- How to complete this task
Find the line containing "Select Edit preview from the menu" in the records below. Copy exactly that line and each one after it, ending at the line containing "Task: Click the Copy icon in toolbar", and nothing more.

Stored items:

----

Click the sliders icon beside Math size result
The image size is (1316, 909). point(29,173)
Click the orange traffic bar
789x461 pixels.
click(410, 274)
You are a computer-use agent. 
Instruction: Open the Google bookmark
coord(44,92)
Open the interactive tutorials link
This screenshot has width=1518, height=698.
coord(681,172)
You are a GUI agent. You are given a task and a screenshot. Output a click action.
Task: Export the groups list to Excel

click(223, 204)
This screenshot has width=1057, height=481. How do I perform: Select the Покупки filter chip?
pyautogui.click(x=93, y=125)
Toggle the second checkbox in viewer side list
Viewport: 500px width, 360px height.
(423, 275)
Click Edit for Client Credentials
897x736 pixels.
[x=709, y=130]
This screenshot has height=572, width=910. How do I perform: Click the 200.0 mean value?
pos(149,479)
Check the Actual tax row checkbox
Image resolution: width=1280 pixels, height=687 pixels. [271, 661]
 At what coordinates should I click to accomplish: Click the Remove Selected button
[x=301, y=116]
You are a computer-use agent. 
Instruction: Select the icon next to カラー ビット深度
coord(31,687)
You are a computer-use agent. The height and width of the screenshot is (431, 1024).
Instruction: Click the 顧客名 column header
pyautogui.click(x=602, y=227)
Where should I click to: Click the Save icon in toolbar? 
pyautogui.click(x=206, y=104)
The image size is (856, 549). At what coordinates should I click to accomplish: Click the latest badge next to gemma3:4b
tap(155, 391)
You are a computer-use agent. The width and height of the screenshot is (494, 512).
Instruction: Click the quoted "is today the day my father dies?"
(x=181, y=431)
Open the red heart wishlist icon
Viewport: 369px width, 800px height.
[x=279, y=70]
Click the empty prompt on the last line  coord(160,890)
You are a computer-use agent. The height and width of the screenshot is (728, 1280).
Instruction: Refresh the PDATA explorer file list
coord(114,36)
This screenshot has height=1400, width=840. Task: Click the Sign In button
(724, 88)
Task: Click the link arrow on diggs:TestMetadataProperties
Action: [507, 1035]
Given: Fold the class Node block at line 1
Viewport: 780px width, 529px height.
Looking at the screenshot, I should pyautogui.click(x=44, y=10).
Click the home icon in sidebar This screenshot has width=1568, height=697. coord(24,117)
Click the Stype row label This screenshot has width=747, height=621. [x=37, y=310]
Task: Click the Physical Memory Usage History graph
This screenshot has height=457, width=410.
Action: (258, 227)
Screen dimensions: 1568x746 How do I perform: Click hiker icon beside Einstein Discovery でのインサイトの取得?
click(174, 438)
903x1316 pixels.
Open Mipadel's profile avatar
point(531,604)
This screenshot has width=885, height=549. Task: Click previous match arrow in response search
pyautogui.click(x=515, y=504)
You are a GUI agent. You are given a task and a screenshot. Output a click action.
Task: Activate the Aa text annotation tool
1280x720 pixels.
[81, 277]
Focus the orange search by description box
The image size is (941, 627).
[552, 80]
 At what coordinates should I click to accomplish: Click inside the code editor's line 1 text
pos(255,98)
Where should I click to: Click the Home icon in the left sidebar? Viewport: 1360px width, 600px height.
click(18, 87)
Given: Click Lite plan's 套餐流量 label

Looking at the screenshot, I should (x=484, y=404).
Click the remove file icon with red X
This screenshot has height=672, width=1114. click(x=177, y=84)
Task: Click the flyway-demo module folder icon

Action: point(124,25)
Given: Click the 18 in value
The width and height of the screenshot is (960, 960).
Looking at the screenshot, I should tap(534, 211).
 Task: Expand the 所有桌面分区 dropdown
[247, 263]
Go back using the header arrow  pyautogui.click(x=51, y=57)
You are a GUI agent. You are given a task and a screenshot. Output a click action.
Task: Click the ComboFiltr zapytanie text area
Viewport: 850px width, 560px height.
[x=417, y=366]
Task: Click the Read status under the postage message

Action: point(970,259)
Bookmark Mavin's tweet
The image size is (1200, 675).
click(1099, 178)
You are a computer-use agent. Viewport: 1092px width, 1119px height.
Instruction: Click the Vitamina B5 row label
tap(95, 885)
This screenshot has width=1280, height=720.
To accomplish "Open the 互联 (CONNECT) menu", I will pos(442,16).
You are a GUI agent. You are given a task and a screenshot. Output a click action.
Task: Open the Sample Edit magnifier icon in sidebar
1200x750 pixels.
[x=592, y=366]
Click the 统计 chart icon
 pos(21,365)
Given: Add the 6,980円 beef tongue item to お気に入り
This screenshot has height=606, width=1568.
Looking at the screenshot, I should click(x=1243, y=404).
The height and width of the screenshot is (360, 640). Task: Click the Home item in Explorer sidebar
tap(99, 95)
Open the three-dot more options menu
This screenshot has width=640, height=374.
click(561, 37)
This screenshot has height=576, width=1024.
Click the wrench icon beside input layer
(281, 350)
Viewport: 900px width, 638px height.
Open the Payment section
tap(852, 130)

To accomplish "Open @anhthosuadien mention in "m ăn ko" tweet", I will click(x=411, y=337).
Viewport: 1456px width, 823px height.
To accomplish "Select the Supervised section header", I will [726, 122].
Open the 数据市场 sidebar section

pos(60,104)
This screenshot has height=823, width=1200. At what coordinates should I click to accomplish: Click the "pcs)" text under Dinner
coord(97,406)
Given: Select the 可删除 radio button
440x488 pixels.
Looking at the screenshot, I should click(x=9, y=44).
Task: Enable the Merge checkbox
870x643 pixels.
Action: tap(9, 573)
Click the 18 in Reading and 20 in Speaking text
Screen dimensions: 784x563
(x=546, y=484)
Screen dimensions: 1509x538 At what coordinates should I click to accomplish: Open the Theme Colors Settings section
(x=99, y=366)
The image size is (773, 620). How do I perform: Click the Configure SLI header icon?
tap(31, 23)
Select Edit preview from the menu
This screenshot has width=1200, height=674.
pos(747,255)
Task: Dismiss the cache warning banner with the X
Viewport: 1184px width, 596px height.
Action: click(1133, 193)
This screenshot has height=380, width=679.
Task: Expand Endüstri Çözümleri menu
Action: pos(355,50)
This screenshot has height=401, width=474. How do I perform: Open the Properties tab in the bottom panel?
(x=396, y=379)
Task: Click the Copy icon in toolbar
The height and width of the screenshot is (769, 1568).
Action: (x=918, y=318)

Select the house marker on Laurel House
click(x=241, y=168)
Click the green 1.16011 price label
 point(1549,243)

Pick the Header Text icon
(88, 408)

----

- Result of the task
Select Edit preview from the menu
This screenshot has width=1200, height=674.
pos(747,255)
Task: Dismiss the cache warning banner with the X
Viewport: 1184px width, 596px height.
Action: click(1133, 193)
This screenshot has height=380, width=679.
Task: Expand Endüstri Çözümleri menu
Action: pos(355,50)
This screenshot has height=401, width=474. How do I perform: Open the Properties tab in the bottom panel?
(x=396, y=379)
Task: Click the Copy icon in toolbar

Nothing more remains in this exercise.